Intimidade (dentro do se)

Estavam pela segunda vez naquela casa no interior de Minas. Mobiliário rústico, quarto escuro iluminado apenas pela luz baixa do abajour e, hora ou outra, pelo fogo do isqueiro.
Ela estava vestida com uma camisola de seda branca já soltando uma das alças. Apoiava suas costas morenas no corpo nu e alvo dele. Ele escorava na cabeceira, ocupando-a com seus longos braços, e na ponta dos dedos mais um cigarro.
Estavam em silêncio fazia um tempo.
Ela deslizou seu corpo em direção ao rosto dele, de forma que seus lábios encontraram, ao contrário, os dele.
Ele fitou seu rosto de cabeça pra baixo e deu uma tragada.
- Ficamos bem assim. - Ela falou em tom baixo e rouco.
Ele, lhano e não como de costume, deu corda:
- Como?
Ela deslizou de volta enquanto roubava devagar o cigarro dos dedos dele. Parou na altura do quadril, onde repousou o pescoço, deixando espalhados os cabelos. Soltou a fumaça por entre os lábios secos, olhando longe.
- Assim, do jeito que está. Essa despretensão, esse compromisso de não ter compromisso além de querer e estar; de dividir a cama de madrugada.
Essa despretensão era nova. Já tinham ficado juntos antes, mas não daquela forma.
Antes era a insegurança que reinava. Agora estava tudo em paz.
Ela gostava de descansar nua no sofá, enquanto ele tocava piano. Fumavam um em meio a conversas e devaneios. Viviam de reggae e de blues. De boêmia e de darma. Nada disso tinham antes, quando não havia espaço para se entenderem bem.
Agora era um despertencimento bom, um contrato entre amantes, selando o desejo mútuo sem planos, sem data, sem títulos.
- É. - Ele concordou sem muito esforço.
Ela não queria ir além da primeira frase. Queria parar ali, enquanto tudo permanecia em perfeita sintonia. Mas não se conteve em ir além:
- Pra que contemplar o sofrimento, então? Procurar a dor onde não há, com que propósito?
Ela já tinha parado com tais indagações... Ele a olhava sem querer dar muita explicação.
Não é que contemplasse o sofrimento. Sabia que era algo inerente dele e de todos os seres humanos, fosse passivo ou ativo.
Nesse ponto negava a ótica epicurista que dizia interessar-lhe.

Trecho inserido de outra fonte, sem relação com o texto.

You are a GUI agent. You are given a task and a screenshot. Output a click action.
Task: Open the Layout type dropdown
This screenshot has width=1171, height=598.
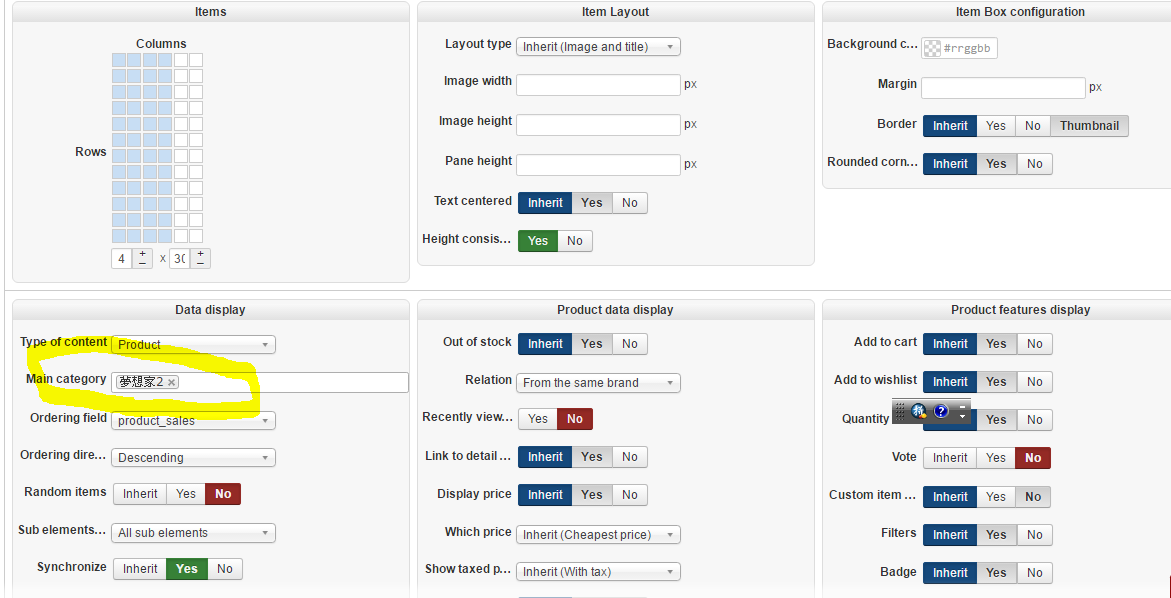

Para ela, ele apreciava a filosofia-terapêutica de Epicuro até certo ponto, como se visse uma vitrine bonita. Era algo bom de se pensar, porém não condizia com a realidade bruta das coisas.
- Sofremos porque vivemos - finalmente respondeu.
Ela continua, com os olhos grandes e curiosos:
- E não podemos nos sentir vivos ao morrer de prazer; ou regozijar-mo-nos quando simplesmente nos sentimos satisfeitos diante da existência ou das miudezas do dia-a-dia? Ainda que esse não seja um estado permanente, não é mais saudável valorizar essas alegrias?
Ele tirou mais um cigarro do maço. Sabia que ela falava para expulsar de si a preocupação por ele, por sua atração por experiências ou psicologias destrutivas.
Ela no fundo queria ver aqueles olhos felizes, tão somente. E sem muita esperança permanecia renitente em tirá-lo daquele estado melancólico no qual às vezes ele afundava.
Agora já o fitava concentrada, buscando reforçar sua ideia:
- Não digo para enganar-se com uma alegria artificial; escolher a ignorância. Só penso que devemos aproveitar genuinamente quando a felicidade dá as caras. É coisa tão pura e rara, a felicidade... Pra que sujá-la de graça com misantropia, que é tão mais frequente e inevitável?
Entendia seu ponto. Só não conseguia concordar, de alguma forma.
Contudo, não se incomodava tanto em ouví-la, ainad que discordasse. Amava-a, e continuaria amando daqui 5 minutos.
- Ficamos bem assim.
Ela concordou com a cabeça. Beijou então seus lábios frios, aquecendo-os, soprou neles a fumaça da última tragada, e fizeram amor até a noite cansar de esperar por eles.